Friday, December 24
Drinking can save or ruin the holidays. Whereas a hip flask is a must for chestnut-roasting at home with prudish parents, no one likes to see Dad passed out with a bottle of Old Crow as the dog licks the cranberry sauce off the old man's bald spot. Indeed, it's best to fill up on the Christmas spirit in bars. But unfortunately, appeals to yuletide abandon tend to destroy the good intentions of designated drivers everywhere. So tonight through the wee hours of January 1, the kind people at Yellow Cab offer free taxi rides home from bars all over town. When it's time to go home and clutch the bedframe as visions of sugarplums stomp across your head, call 816-471-5000 -- and be prepared to start paying once the meter hits $25. And for God's sake, be respectful to your driver -- how would you like to be driving your sorry ass home on Christmas?
Saturday, December 25
Hooray, Christmas is here! Even now, the children of Overland Park executives are rampaging like rabid hyenas through their gift piles, while a bright-eyed boy in Independence is removing the red ribbon from the barrel of his brand-new Remington Model 7400 deer blaster. Even we purveyors of egalitarianism and social awareness are likely to be wearing cartoonish, reindeer-faced slippers, sipping cider from a Santa mug and barely containing our impatience for it to be our turn again to open a present. And of course, we're trying not to think about the freezing, starving masses on the street, any one of whom could have been us had we been born under different circumstances. But damn it, we're tired of the Salvation Army getting all the glory for taking care of them!
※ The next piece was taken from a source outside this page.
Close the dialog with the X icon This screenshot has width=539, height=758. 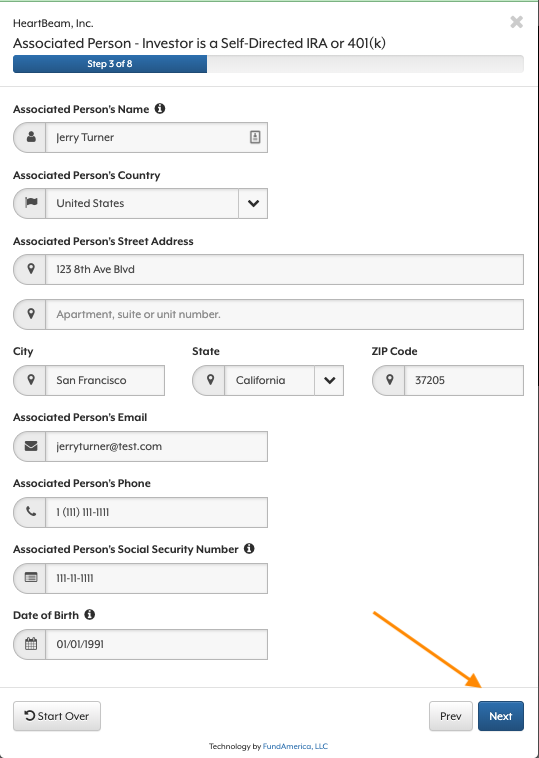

Today, we're ripping that fat fucking turkey right off the family table, taking it straight down to the corner of 36th and Broadway and carving it for whomever comes. On second thought, we might instead go help out the Salvationists at 101 East Linwood, where Christmas dinner will be served to thousands of hard-luck Kansas Citians from 11:30 a.m. to 1 p.m. They could always use volunteers, so call 816-756-2769.
Sunday, December 26
After starting out in New York, hip sewing circles known as Stitch 'N Bitch have cropped up in cities all over the country. The phenomenon has finally reached KC -- happily accompanied by 3 hours of cheap Bloody Marys and potluck casseroles at the Brick (1727 McGee, 816-421-1634). The group of knitters and embroiderers is only a few weeks old and still pretty small, but they saddle up to the bar from 4 to 7 p.m. Sundays. And we're sure the room will be straight-up stocked with No. 13 needles and fluffy balls of yarn when word gets out. Join now and you'll be in the know for the January 21 Rainy Day Books event with Debbie Stoller, author of Stich 'N Bitch: The Knitters Handbook and Stitch 'N Bitch Nation.
Monday, December 27
The Brights are not atheists. We repeat, the Brights are not atheists. And according to www.the-brights.net, the group's members also aren't "humanist, freethinker, skeptical, rationalist, objectivist, igtheist [or] materialist," either. They merely share a worldview that is free from supernatural and mystical elements. It all sounds a little hippie-dippie to us, but we're kind of digging it -- and apparently Kansas City's just chock-full of these folks. So if you're in the market for a new nonreligion, check out the Brights at 7 tonight at the Barnes & Noble coffee shop (400 West 47th Street); check brights.meetup.com/176 for more information.
Tuesday, December 28
Every Sunday night on KRBZ 96.5 (the Buzz), Jeriney hosts Homegrown Buzz, a radio showcase for (mostly) local bands. On Tuesday nights, however, the show goes interactive, when the bands perform at Jilly's on Broadway (1744 Broadway, 816-221-4977). Tonight's lineup includes Outmind, a band from Tulsa, which opens the set at 9 p.m., followed by Kansas City's Hollow Space at 10. Hollow Space is a hard-rock band whose Web site opens with a tribute to Darrell "Dimebag" Abbott ... if that tells you anything. As one friend told us, "They look the part, too, with obligatory facial hair and the token member with a shaved head."
Wednesday, December 29
The national we'll-hook-you-up-with-a-stranger service It's Just Lunch has published a guide to dating in Kansas City (cleverly titled, um, Guide to Dating in Kansas City). And whereas the cheese factor is indisputable, it's also a pretty fun read. Along with timely tips on what author Niki McDowell calls "holidating" (gift giving, family dinners and party etiquette), readers can find out just how wrong their tactics are, according to the experts. The shocking advice includes "try learning five jokes that are clean and not demeaning to anyone," "don't criticize who your date voted for in the last election" and, um, "don't get drunk." It's no goddamned wonder we're still single. Call 323-874-2933 or see www.itsjustlunch.com to order a copy.